3. A biologically active complex comprising a peptide which comprises a truncated form of SEQ ID NO 1 or SEQ ID NO 7 of up to 19 amino acids in length,

MAGWDIFGWF RDVLASLGLW NKH (SEQ ID NO 1)

KQFTKAELSQ LLKDIDGYGG IALPELIATM FHTSGYDTQ (SEQ ID NO 7)

and oleic acid or a salt thereof.

4. A biologically active complex according to claim 3, wherein the peptide is of SEQ ID NO 2 or SEQ ID NO 3

MAGWDIFGWF RDVLA (SEQ ID NO 2) KQFTKAELSQ LLKDI (SEQ ID NO 3) .

5. A biologically active complex according to any one of the preceding claims which comprises a water soluble oleate salt.

6. A biologically active complex according to claim 5 wherein the oleate salt is an alkali metal salt such as a sodium- or potassium oleate.

7. A method for preparing a biologically active complex according to any one of the preceding claims which comprises combining together a peptide as defined in any of claims 1 to 4, with oleic acid or an oleate salt, under conditions in which they form a biologically active complex.

8. A kit comprising a peptide as defined in any of claims claim 1 to 4 and oleic acid or a salt thereof.
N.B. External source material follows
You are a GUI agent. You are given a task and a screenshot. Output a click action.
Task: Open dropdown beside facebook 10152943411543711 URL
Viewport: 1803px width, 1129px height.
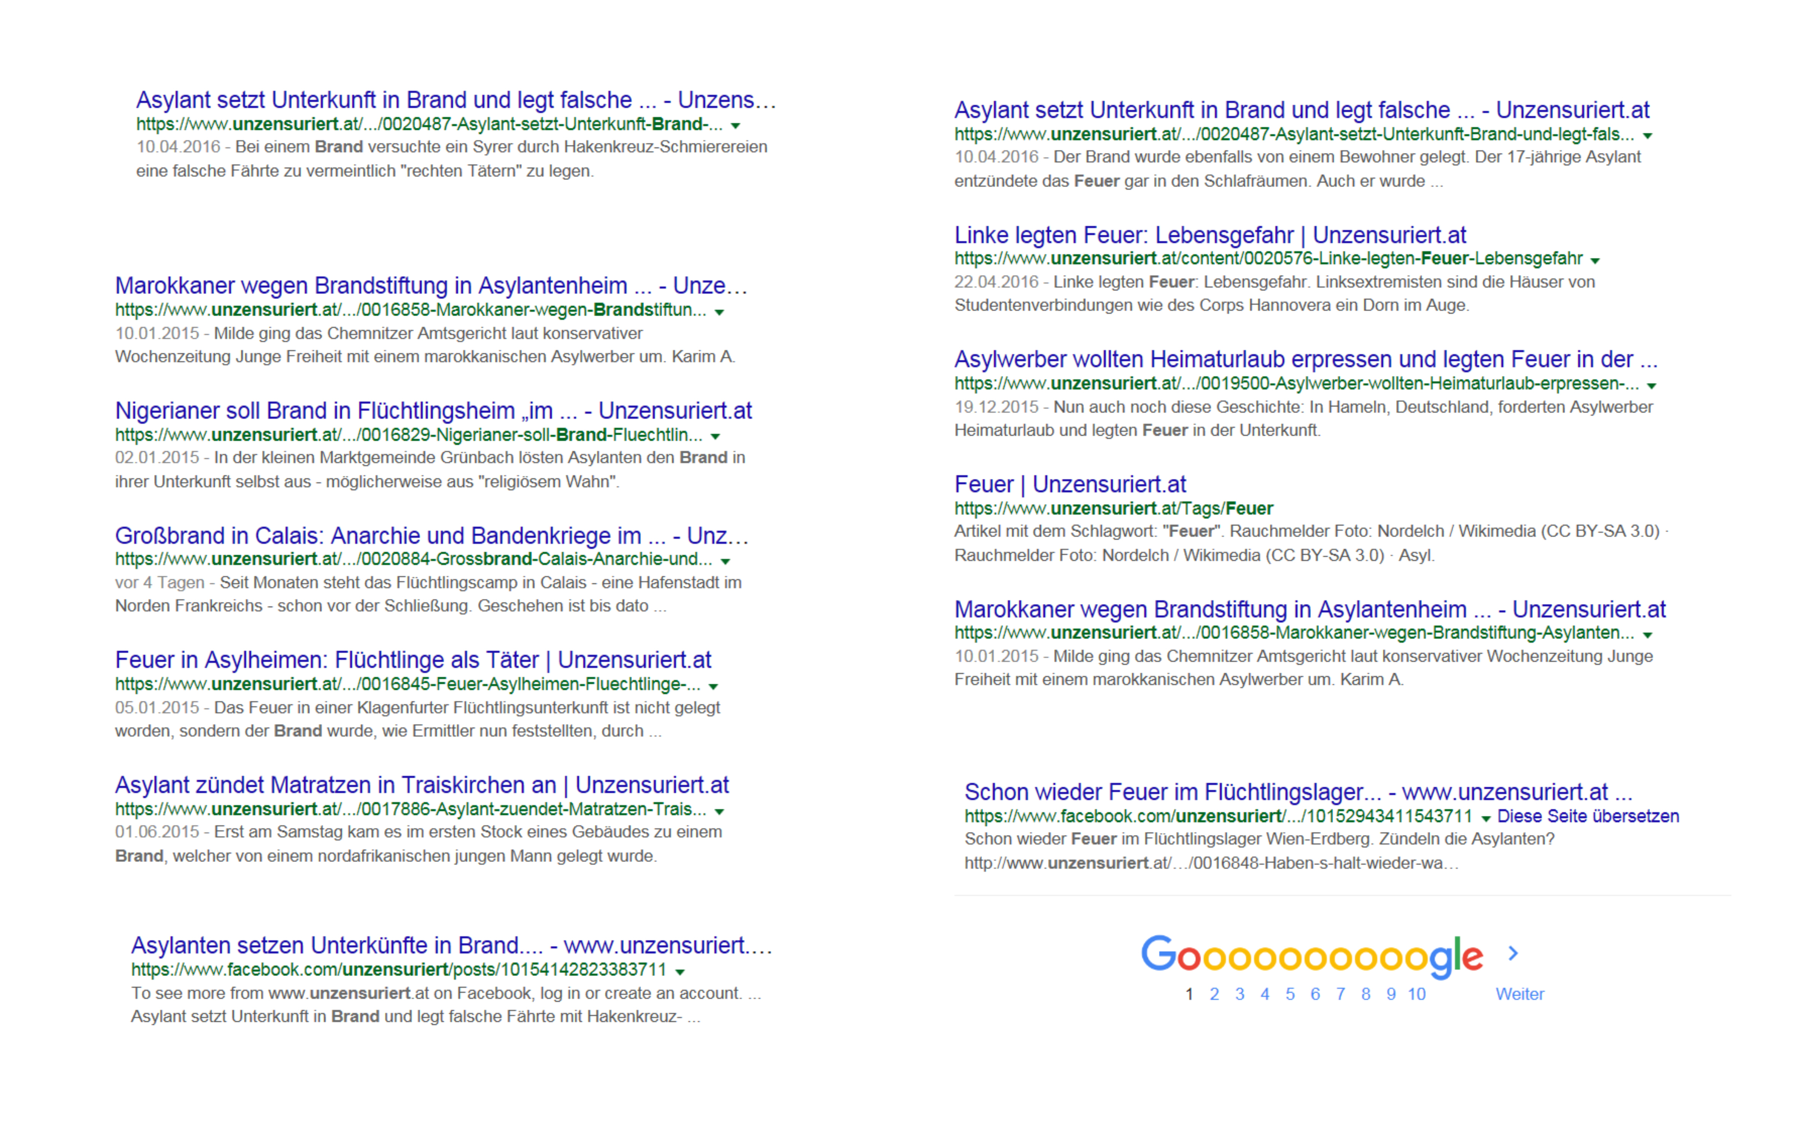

9. A peptide of at least 10 amino acids, comprising an alpha-helical structure, and which is capable of forming a complex with an oleic acid or an oleate salt, wherein, when present in the complex, the peptide has an increased conformational fluidity of three-dimensional structure as compared to the peptide alone as indicated by an increased peak width on at least some ^ NMR peaks of the complex as compared to the corresponding width of the peaks of a ^ NMR of the peptide alone; provided the peptide is other than alpha-lactalbumin, SAR 1, HOPS/CORVET, SEA (Sehl- associated), Snf7 domain subunits, SEQ ID NOs: 10-16, or fragments thereof having 20 or more amino acids

10. A peptide which comprises a N-terminal fragment of SEQ ID NO 1 or SEQ ID NO 7 of up to 19 amino acids in length.

11. A peptide according to claim 10 which is of SEQ ID NO 2 or SEQ ID NO 3.

12. A pharmaceutical composition comprising a biologically acceptable complex according to any one of claims 1 to 6 in combination with a pharmaceutically acceptable carrier or excipient.

13. A method for treating cancer which comprises administering to a patient in need thereof, an effective amount of a biologically active complex according to any one of claims 1 to 6, or a pharmaceutical composition according to claim 12.

14. A method according to claim 13 wherein the cancer is a human skin papilloma, human bladder cancer, kidney cancer, lung cancer and glioblastomas.

15. A method according to claim 13 or 14, wherein the cancer is lung cancer, kidney cancer or bladder cancer.

16. A biologically active complex as defined in any one of claims 1 to 6 for use in therapy, in particular in the treatment of cancer.

17. A biologically active complex for use according to claim 16, wherein the cancer is lung cancer, kidney cancer or bladder cancer.